*Stated goal*: Which of the lines below contain the string "resolution"? Select each of them, treating uppercase and lowercase as different.
+++ Data for this task
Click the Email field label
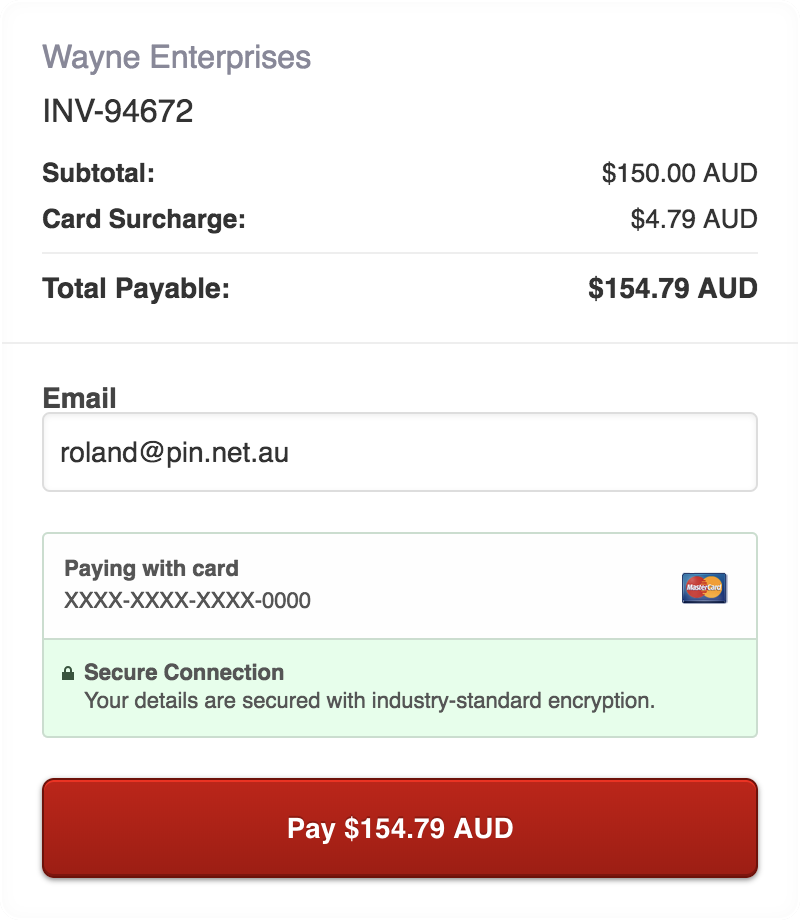The width and height of the screenshot is (800, 920). [79, 398]
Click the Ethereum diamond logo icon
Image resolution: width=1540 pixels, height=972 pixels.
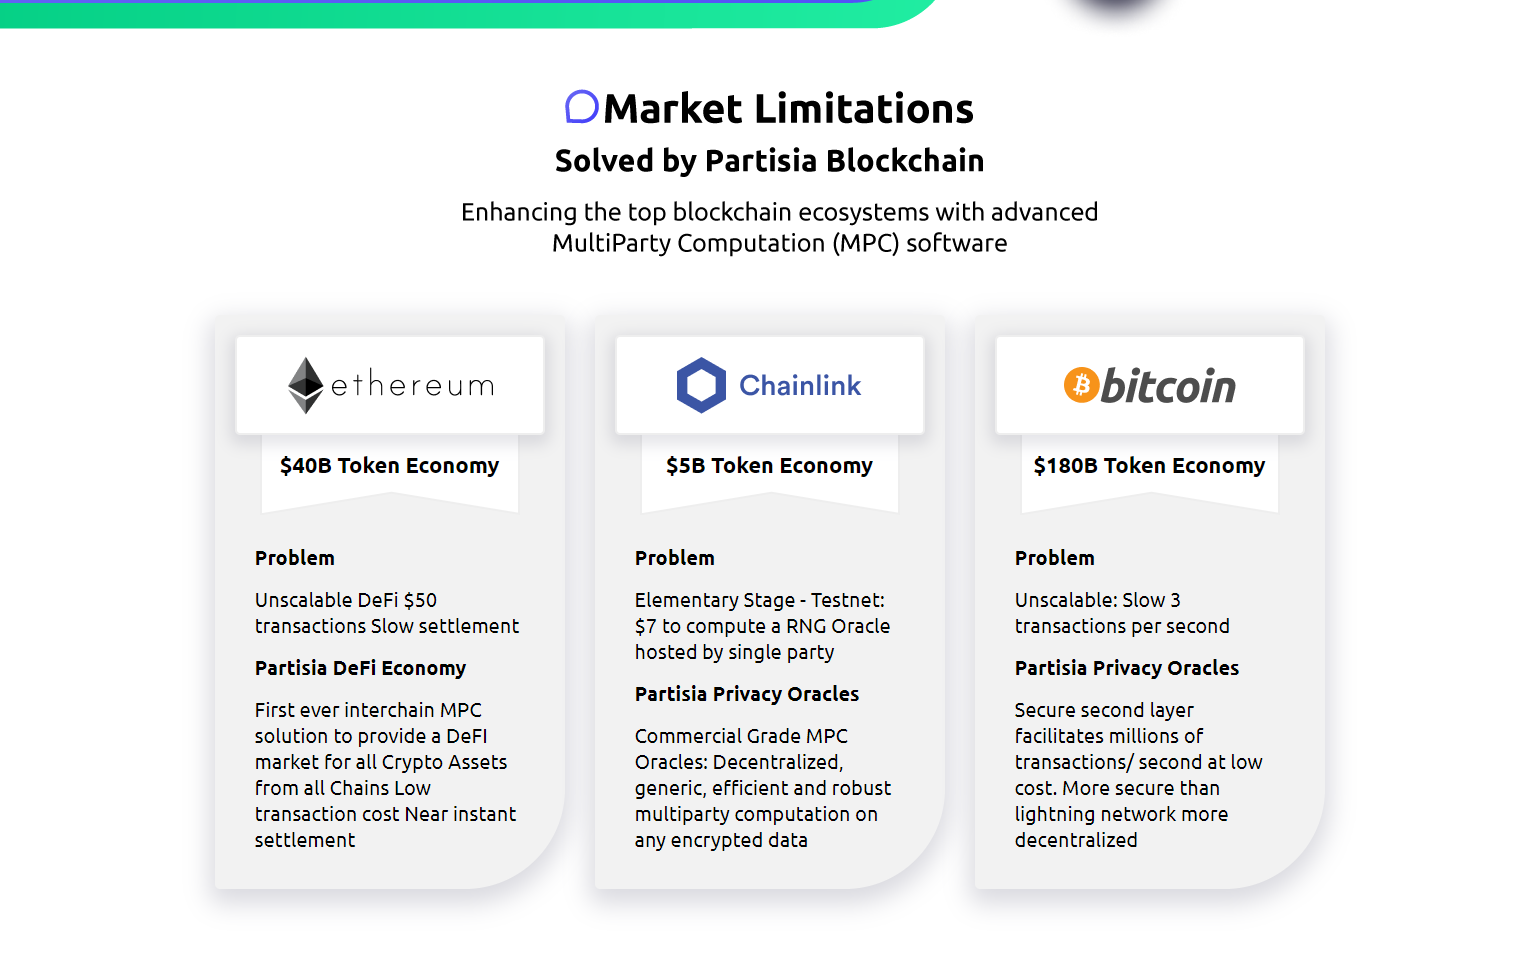[306, 385]
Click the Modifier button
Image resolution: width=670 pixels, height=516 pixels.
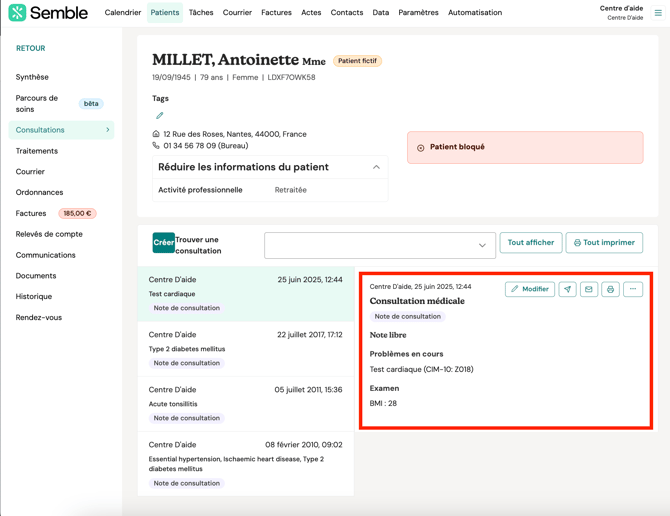point(530,289)

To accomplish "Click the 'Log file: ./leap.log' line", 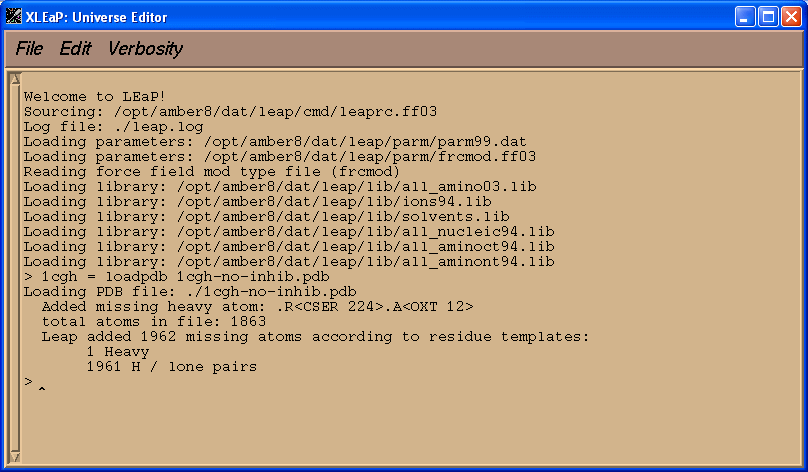I will tap(113, 126).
++++++
*Exercise output*:
Image resolution: width=1540 pixels, height=972 pixels.
Image resolution: width=670 pixels, height=516 pixels.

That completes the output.